In un colloquio con il segretario alla Salute, Robert F. Kennedy Jr., Trump ha espresso frustrazione per i ritardi:

«Potete concludere la riclassificazione, per favore? Mi stanno rallentando… Lo farete, vero?»

Sebbene il Dipartimento della Salute abbia un ruolo consultivo nelle decisioni di riclassificazione, il CSA attribuisce all’Avvocato generale il potere di decidere in via definitiva.
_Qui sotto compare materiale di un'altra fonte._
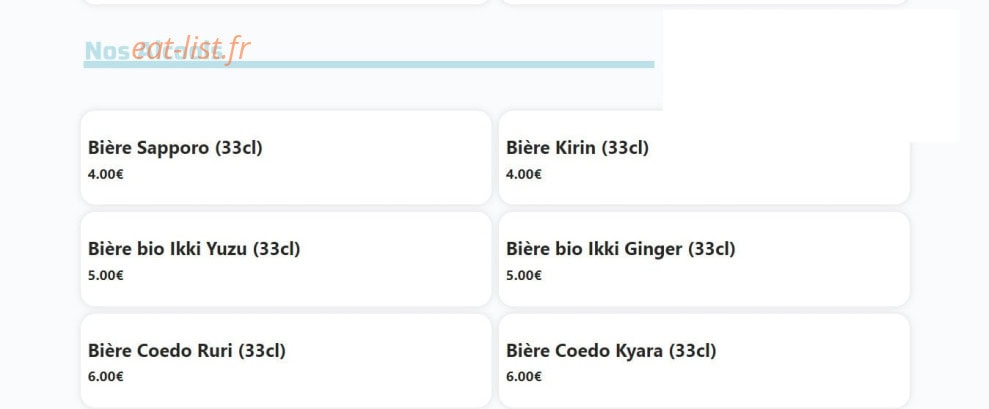Click the 6.00€ price under Coedo Kyara
This screenshot has width=989, height=409.
(524, 377)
Giovedì scorso, l’Avvocato generale facente funzione, Todd Blanche, ha firmato un ordine che sposta la marijuana medica approvata a livello statale dalla Tabella I – la categoria più restrittiva – alla Tabella III, che include farmaci come ketamina, steroidi anabolizzanti e Tylenol con codeina.

Se la Food and Drug Administration (FDA) approverà nuovi medicinali a base di cannabis, anch’essi saranno inseriti nella Tabella III secondo l’ordine di Blanche. Questa mossa, tuttavia, non legalizza la marijuana, nemmeno per uso medico, poiché richiederebbe l’approvazione specifica di prodotti da parte della FDA. Nonostante ciò, il provvedimento riconosce che la classificazione attuale della marijuana nella Tabella I non è scientificamente giustificata, una critica portata avanti da decenni dagli oppositori della guerra alla droga.
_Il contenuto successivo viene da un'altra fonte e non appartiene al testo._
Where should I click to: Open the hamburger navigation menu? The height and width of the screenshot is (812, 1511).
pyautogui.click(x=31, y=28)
L’azione di Blanche apre a nuove opportunità: faciliterà la ricerca sulla sicurezza e l’efficacia della sostanza, migliorando le cure per i pazienti e fornendo ai medici dati più affidabili. Inoltre, rappresenta un vantaggio economico per i fornitori autorizzati a livello statale, che potranno dedurre le spese aziendali standard dalle dichiarazioni dei redditi federali.

«Il Dipartimento di Giustizia sta realizzando la promessa del presidente Trump di ampliare l’accesso degli americani alle opzioni terapeutiche», ha dichiarato Blanche. «Questa riclassificazione consente studi sulla sicurezza e l’efficacia della sostanza, garantendo ai pazienti cure migliori e ai medici informazioni più solide».

L’ordine di Blanche è più limitato rispetto a quanto Trump aveva richiesto a dicembre, quando aveva incaricato l’ex avvocato generale Pam Bondi di completare il processo di riclassificazione da Tabella I a Tabella II «nel modo più rapido possibile». La riclassificazione completa della marijuana, che includerebbe anche l’uso generale, non sarà finalizzata prima della udienza pubblica indetta dalla Drug Enforcement Administration (DEA), in programma dal 29 giugno.

«Sotto la direzione del presidente Trump e dell’Avvocato generale Blanche», ha dichiarato Terry Cole, amministratore della DEA, «stiamo procedendo con rapidità nel processo amministrativo, portando coerenza e supervisione in un settore che ne è stato privo».

L’ordine di Blanche si applica esclusivamente alla marijuana venduta da aziende in possesso di una licenza medica statale. Queste imprese dovranno registrarsi presso la DEA. Attualmente, 40 Stati consentono l’uso medico della marijuana, e Blanche sottolinea che questi sistemi statali hanno sviluppato infrastrutture solide per prevenire la diversione, garantire la sicurezza dei prodotti, mantenere registri e condurre ispezioni. «Incorporare i sistemi di licenza statali nel quadro federale rappresenta il modo più efficace ed efficiente per raggiungere gli obiettivi del CSA in materia di marijuana medica», ha concluso.